**Extracted information:**

********

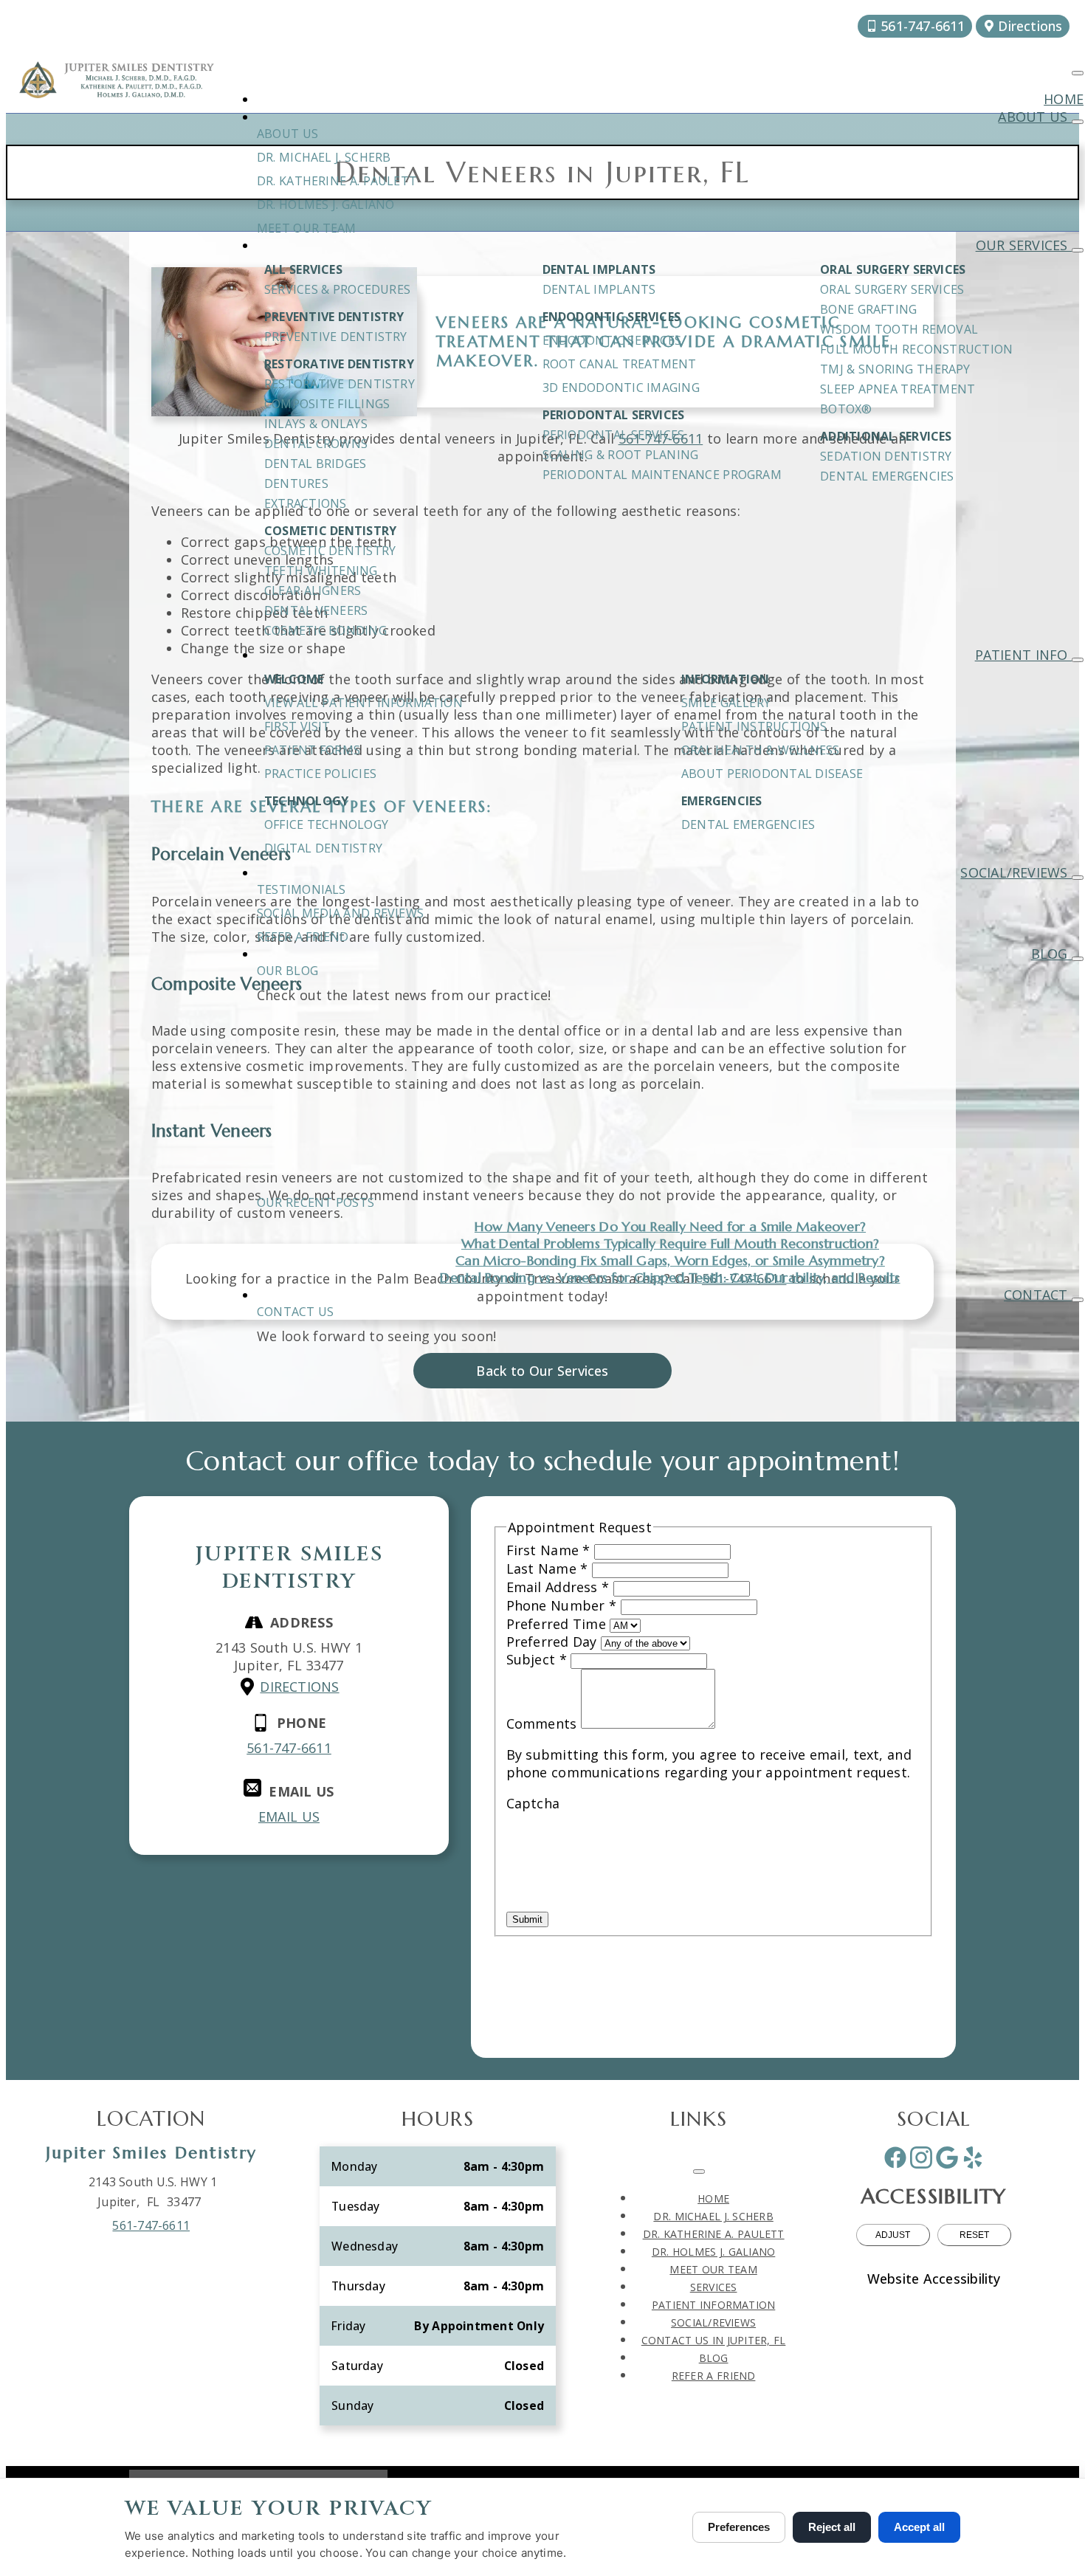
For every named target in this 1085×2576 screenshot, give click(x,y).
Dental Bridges (315, 463)
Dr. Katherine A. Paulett (337, 181)
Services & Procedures (337, 289)
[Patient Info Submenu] (1078, 660)
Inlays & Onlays (316, 424)
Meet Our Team (306, 228)
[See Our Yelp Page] (973, 2157)
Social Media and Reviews (340, 913)
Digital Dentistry (323, 848)
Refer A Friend (303, 937)
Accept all (919, 2527)
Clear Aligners (312, 590)
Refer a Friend (714, 2376)
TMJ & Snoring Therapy (895, 369)
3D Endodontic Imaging (621, 387)
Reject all (831, 2527)
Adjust (892, 2235)
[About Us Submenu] (1078, 122)
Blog (1051, 953)
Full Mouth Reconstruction (916, 349)
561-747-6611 (151, 2225)
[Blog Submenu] (1078, 959)
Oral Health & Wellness (760, 750)
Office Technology (326, 824)
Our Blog (287, 970)
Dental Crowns (316, 443)
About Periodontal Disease (772, 773)
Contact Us (295, 1312)
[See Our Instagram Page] (921, 2157)
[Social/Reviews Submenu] (1078, 877)
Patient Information (713, 2305)
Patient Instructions (754, 726)
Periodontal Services (613, 435)
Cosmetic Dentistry (330, 551)
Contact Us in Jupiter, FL (713, 2340)
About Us (1035, 116)
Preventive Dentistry (335, 336)
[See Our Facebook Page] (895, 2157)
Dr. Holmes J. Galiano (325, 204)
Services (713, 2287)
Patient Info (1023, 655)
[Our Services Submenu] (1078, 250)
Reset (974, 2235)
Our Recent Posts (315, 1202)
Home (1064, 99)
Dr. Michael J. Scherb (323, 157)
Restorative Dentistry (339, 384)
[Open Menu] (1078, 73)
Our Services (1024, 245)
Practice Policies (320, 773)
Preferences (739, 2527)
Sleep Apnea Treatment (897, 389)
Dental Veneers (316, 610)
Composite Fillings (327, 404)
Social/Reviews (1016, 872)
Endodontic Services (611, 340)
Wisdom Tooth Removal (899, 329)
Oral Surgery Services (892, 289)
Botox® (846, 409)
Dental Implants (599, 289)
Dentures (296, 483)
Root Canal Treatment (619, 364)
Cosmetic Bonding (325, 630)
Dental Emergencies (887, 476)
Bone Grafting (868, 309)
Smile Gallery (726, 703)
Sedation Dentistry (885, 456)
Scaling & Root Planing (620, 455)
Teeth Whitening (321, 570)
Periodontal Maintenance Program (662, 474)
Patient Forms (312, 750)
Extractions (305, 503)
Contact (1038, 1295)
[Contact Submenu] (1078, 1300)
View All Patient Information (363, 703)
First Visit (297, 726)
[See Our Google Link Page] (947, 2157)
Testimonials (301, 889)
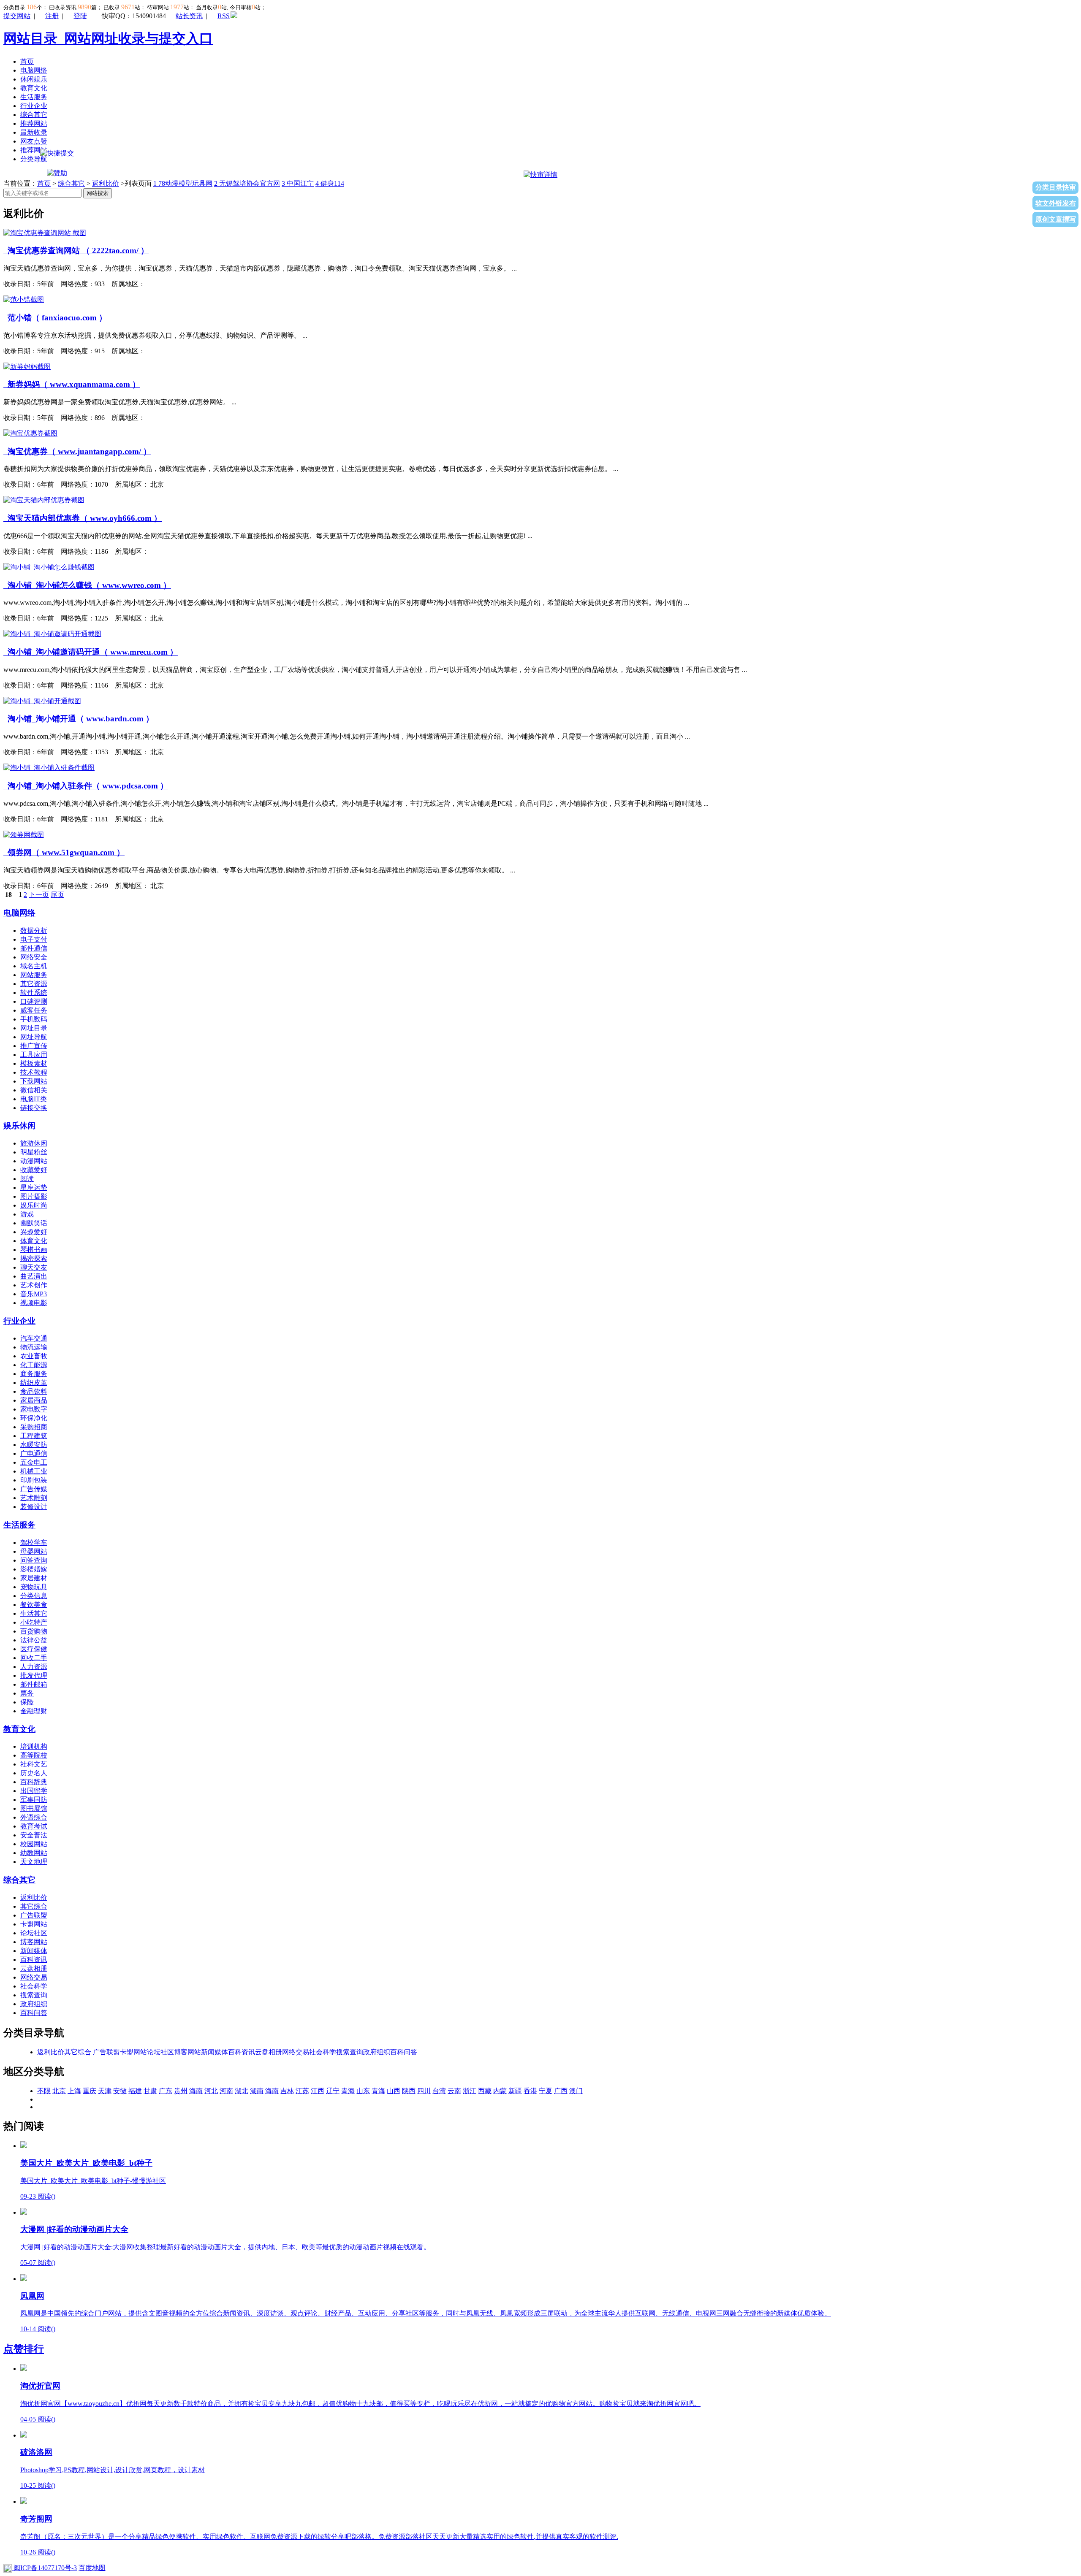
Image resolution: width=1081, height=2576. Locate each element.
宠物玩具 (33, 1586)
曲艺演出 (33, 1276)
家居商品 (33, 1400)
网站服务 (33, 974)
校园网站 (33, 1843)
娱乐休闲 (19, 1125)
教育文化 (33, 88)
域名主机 (33, 966)
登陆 (80, 15)
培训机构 (33, 1746)
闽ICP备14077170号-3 (44, 2567)
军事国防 (33, 1799)
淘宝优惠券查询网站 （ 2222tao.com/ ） (76, 250)
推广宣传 (33, 1045)
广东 (165, 2090)
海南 (196, 2090)
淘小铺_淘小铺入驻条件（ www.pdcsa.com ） (85, 785)
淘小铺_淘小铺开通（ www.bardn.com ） (78, 718)
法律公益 (33, 1640)
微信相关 (33, 1090)
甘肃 (150, 2090)
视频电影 (33, 1302)
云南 (454, 2090)
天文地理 (33, 1861)
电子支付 (33, 939)
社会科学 (33, 1986)
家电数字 (33, 1409)
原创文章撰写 (1055, 219)
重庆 (89, 2090)
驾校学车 (33, 1542)
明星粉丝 (33, 1152)
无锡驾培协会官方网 (247, 183)
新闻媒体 (33, 1950)
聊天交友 (33, 1267)
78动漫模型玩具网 (182, 183)
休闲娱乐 (33, 79)
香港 (530, 2090)
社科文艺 (33, 1764)
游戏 (27, 1214)
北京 (59, 2090)
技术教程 (33, 1072)
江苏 (302, 2090)
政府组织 (33, 2003)
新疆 (515, 2090)
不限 (44, 2090)
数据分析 (33, 930)
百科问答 (33, 2012)
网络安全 (33, 957)
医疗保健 (33, 1648)
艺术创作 (33, 1285)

********

**Task brief:** Reproduce exactly the lines of the records above from the one with "Office Technology (326, 824)" to the one with "Cosmetic Bonding (325, 630)", both included, and leave out everything else.

**Answer:**
Office Technology (326, 824)
Our Blog (287, 970)
Dental Crowns (316, 443)
About Periodontal Disease (772, 773)
Contact Us (295, 1312)
[See Our Instagram Page] (921, 2157)
[Social/Reviews Submenu] (1078, 877)
Patient Information (713, 2305)
Patient Instructions (754, 726)
Periodontal Services (613, 435)
Cosmetic Dentistry (330, 551)
Contact Us in Jupiter, FL (713, 2340)
About Us (1035, 116)
Preventive Dentistry (335, 336)
[See Our Facebook Page] (895, 2157)
Dr. Holmes J. Galiano (325, 204)
Services (713, 2287)
Patient Info (1023, 655)
[Our Services Submenu] (1078, 250)
Reset (974, 2235)
Our Recent Posts (315, 1202)
Home (1064, 99)
Dr. Michael J. Scherb (323, 157)
Restorative Dentistry (339, 384)
[Open Menu] (1078, 73)
Our Services (1024, 245)
Practice Policies (320, 773)
Preferences (739, 2527)
Sleep Apnea Treatment (897, 389)
Dental Veneers (316, 610)
Composite Fillings (327, 404)
Social/Reviews (1016, 872)
Endodontic Services (611, 340)
Wisdom Tooth Removal (899, 329)
Oral Surgery Services (892, 289)
Botox® (846, 409)
Dental Implants (599, 289)
Dentures (296, 483)
Root Canal Treatment (619, 364)
Cosmetic Bonding (325, 630)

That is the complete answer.